No, much more than that 🙂
The whole advertising industry in Canada is about $7 billions, of which about $900 millions goes to static media such as billboards and posters. Thus, if you still believe the image of an admired person, seen 6 hours per day, 5 days a week, months after months, has no influence on the children and teenagers he or she supervises, then you are telling the advertising agencies of this country they do not know what they are doing, you are telling these agencies they are managed by idiots who are wasting the advertising money of their clients.
I confess I believe they know very well what they are doing.
That means without any doubt that children continuously exposed to ostentatious religious signs will develop a «positive attitude» toward the religion so advertised and this is thus a form of abusive proselytism, the effect of which will be felt in a diffused fashion and quite possibly much later. This is clearly a violation of the freedom of (and from) religion of the children, the defense of which, we, Humanists, have been at the forefront since we exist.
Why Humanists should accept this form of influencing on the mind of their children ? To «respect the freedom of religion» of one person, are we ready to compromise the freedom from religion of his/her far more numerous captive audience ?
Misunderstanding #4. “While we accept (reluctantly) that the neutrality of the State is desirable, we mean the neutrality of the institutions themselves but not of the civil servants employed by those institutions because we consider them separate.”
This argument of the separation of civil servants at work from the institution in which they work is a last ditch attempt at justifying the unjustifiable.
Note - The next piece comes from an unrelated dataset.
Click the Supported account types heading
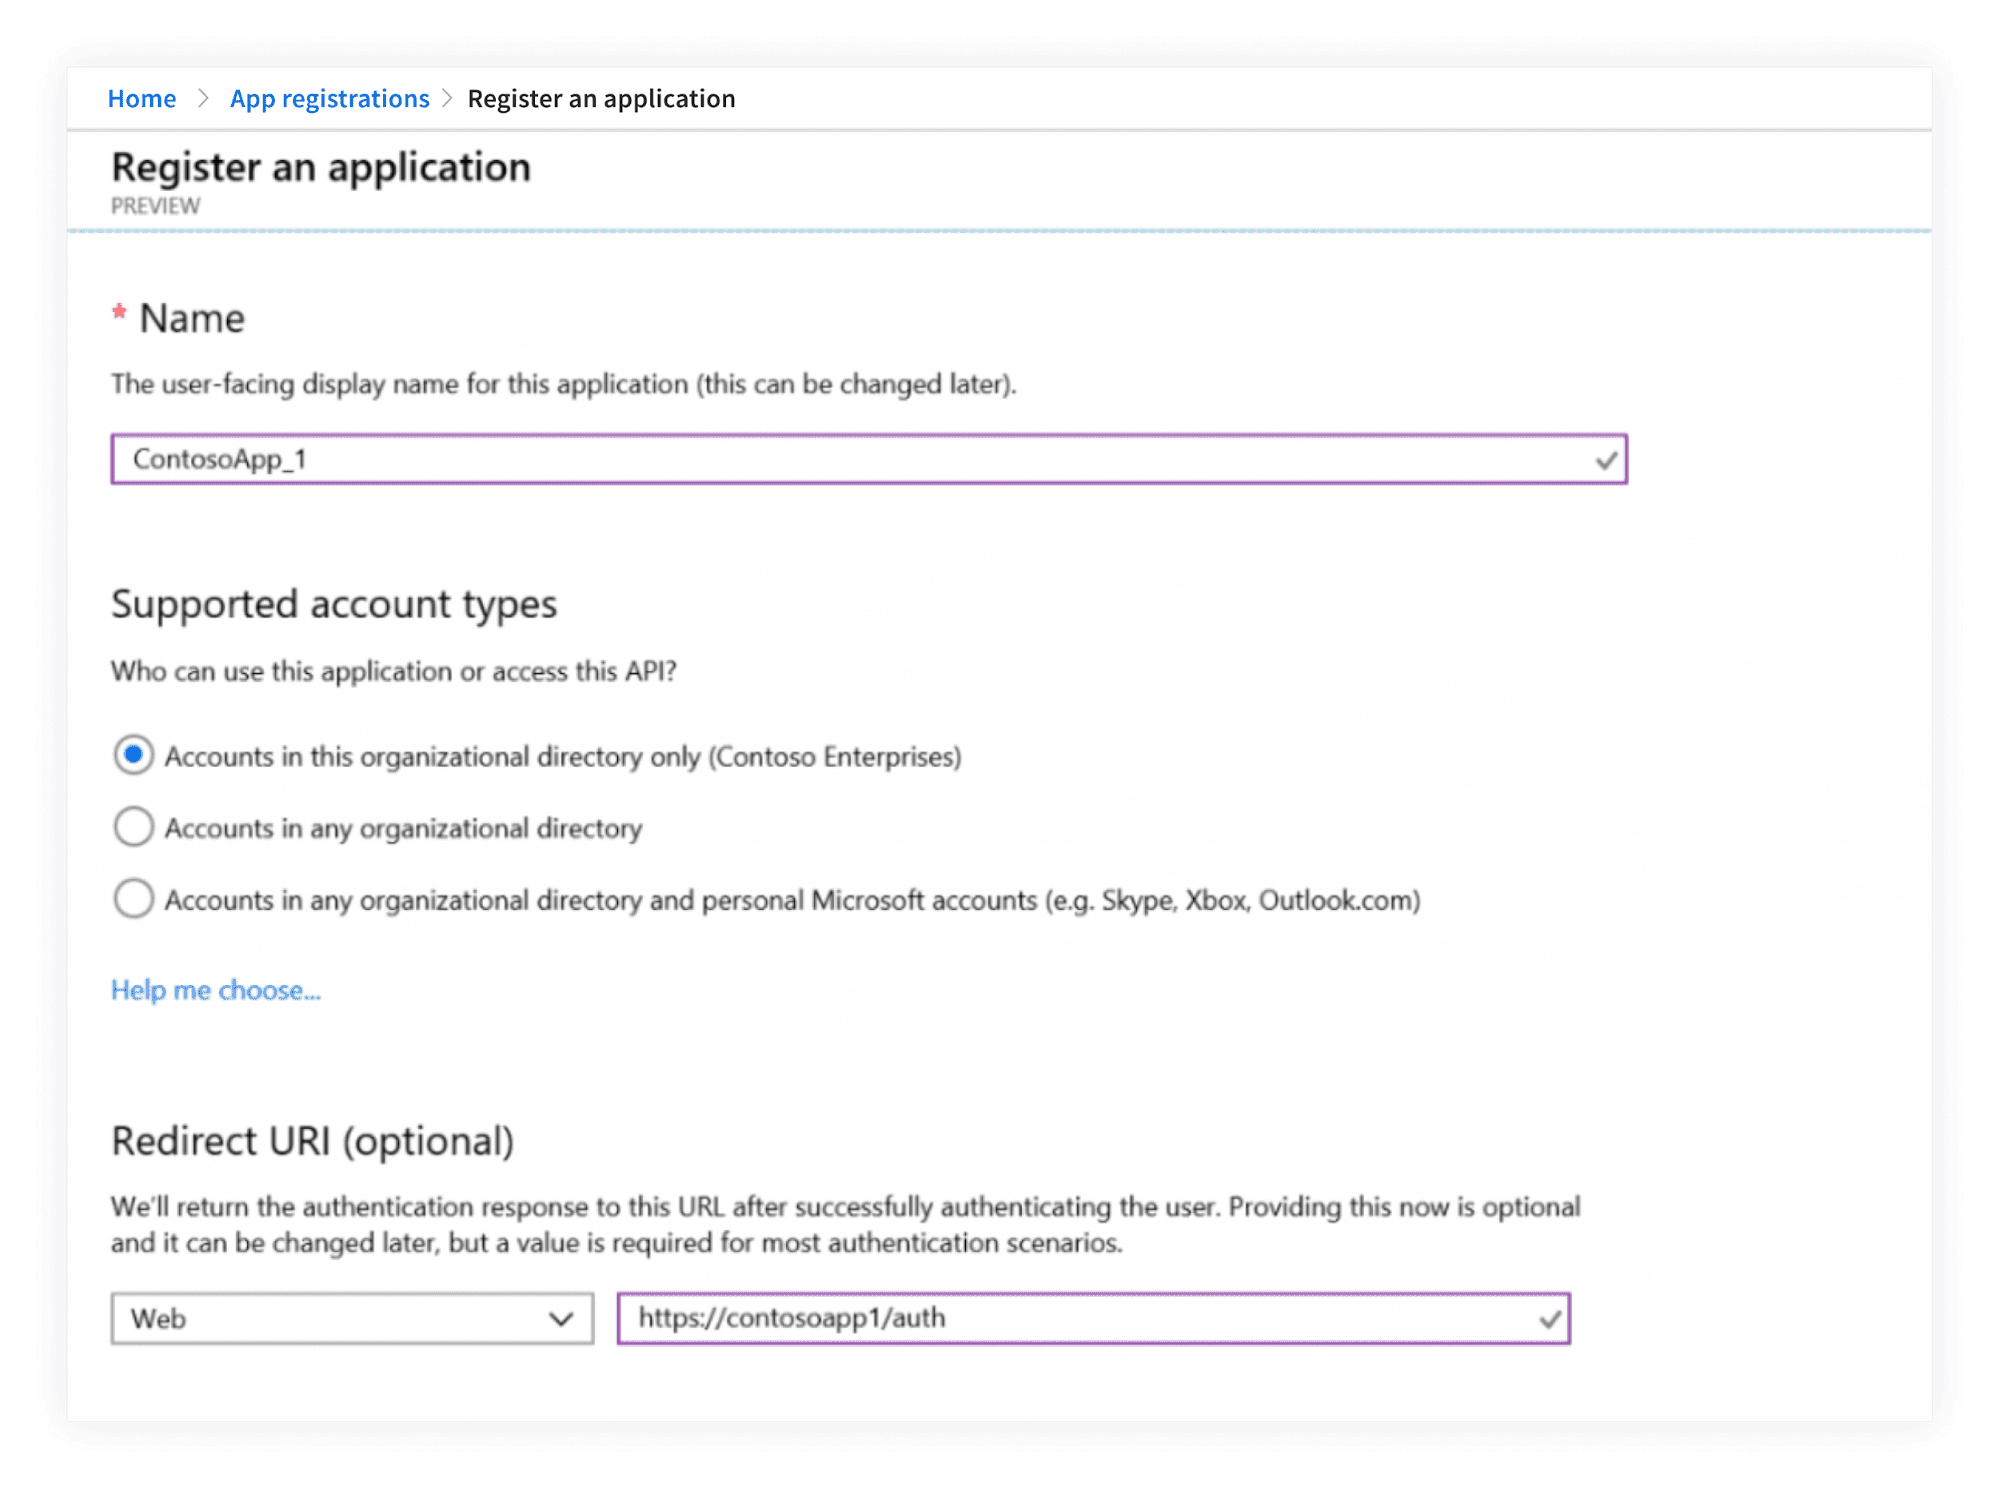Image resolution: width=1999 pixels, height=1489 pixels. pyautogui.click(x=334, y=604)
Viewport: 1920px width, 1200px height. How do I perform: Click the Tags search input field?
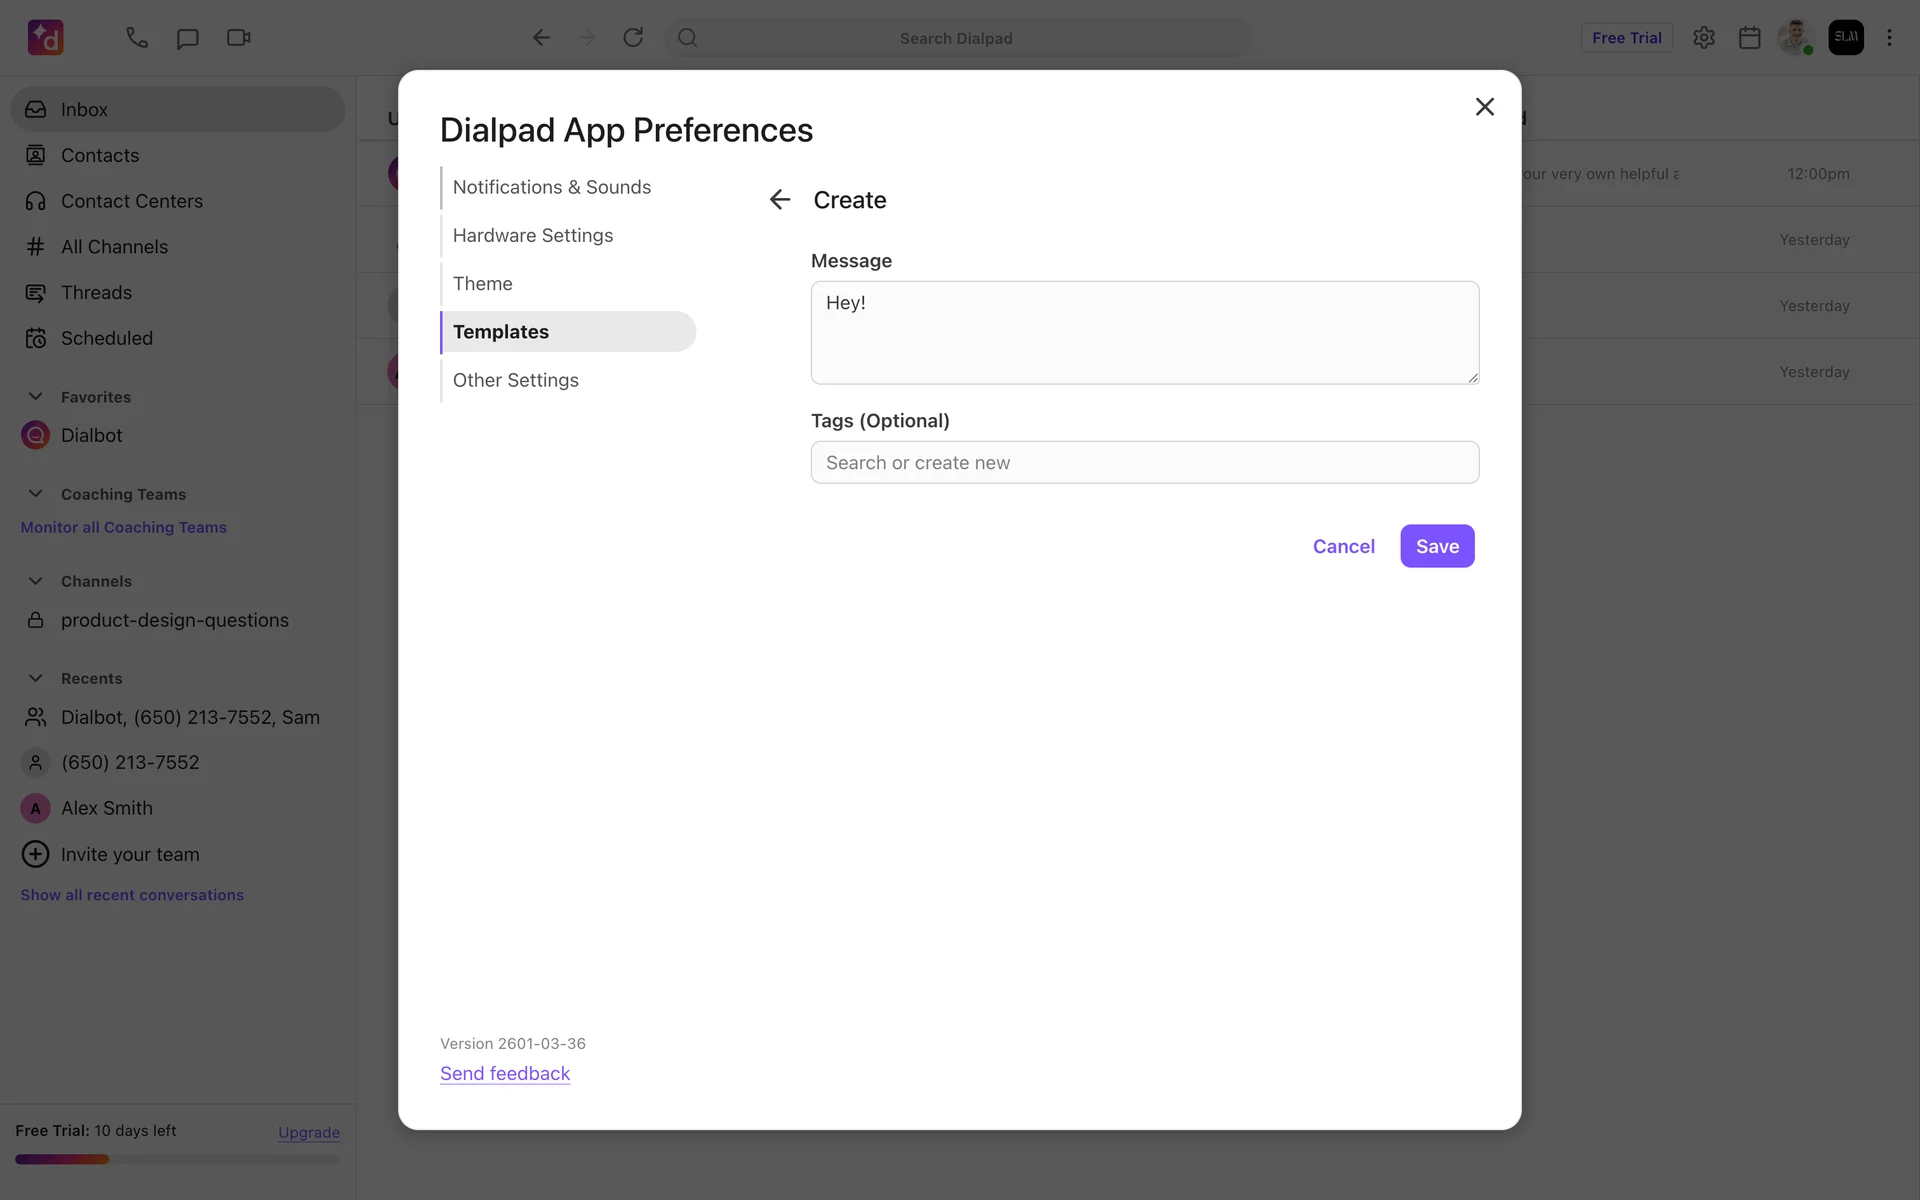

If we follow this line of thought, then you would never sue the government for its errors: you would sue the civil servant who caused you damage. But have you ever seen a government institution not taking responsibility for an error by a civil servant ? Of course not, the civil servant delivering a passport to you IS the government. His actions engage completely the institution, exactly like any employee of a commercial corporation engage the responsibility of his employer. There are no distinction: at the time of transaction, the employee IS the institution. In fact, if the condition to employment was that the employee had to take full monetary responsibility for his own errors, I suspect there would be very few takers. In this implicit contract, the counterpart of this shielding of the employee from potentially irate customers is that the employee will have to display his loyalty to his employer while at work. One wonder how long a GM employee would last if would come to his office wearing a Ford overall.
Thus, if a civil servant wears ostentatious religious or political signs, he is breaching this implicit contract of loyalty versus protection. Since the institution has to be neutral (see SCC judgement of the 15 of April 2015) the employees of the institution have to present a neutral look, at least to the citizens using its services, and one could argue as well, to the colleagues working in the same work-space of the institution.
Misunderstanding #5 «Laïcité is required to protect our identity». This was about the biggest blunder a Prime Minister of Quebec (François Legault) could do regarding the neutrality of our institutions.
Unfortunately it has been popular on the right of the political spectrum but the actual truth is that laïcité was and still is a basic tenet of the truly progressive left. Laïcité is the form of government which guarantee equal treatment for all believers AND non-believers alike. It was created precisely to prevent a particular system of belief to oppress those who do not share it. Laïcité means the State has nothing to do in the affair of religious beliefs, it means the State is legally «incompetent» in matters of beliefs and refuses to take side. The State has to be not only «neutral» but «religion blind». This has nothing to do with «identity» per se. Identity is about people. We are talking about institutions.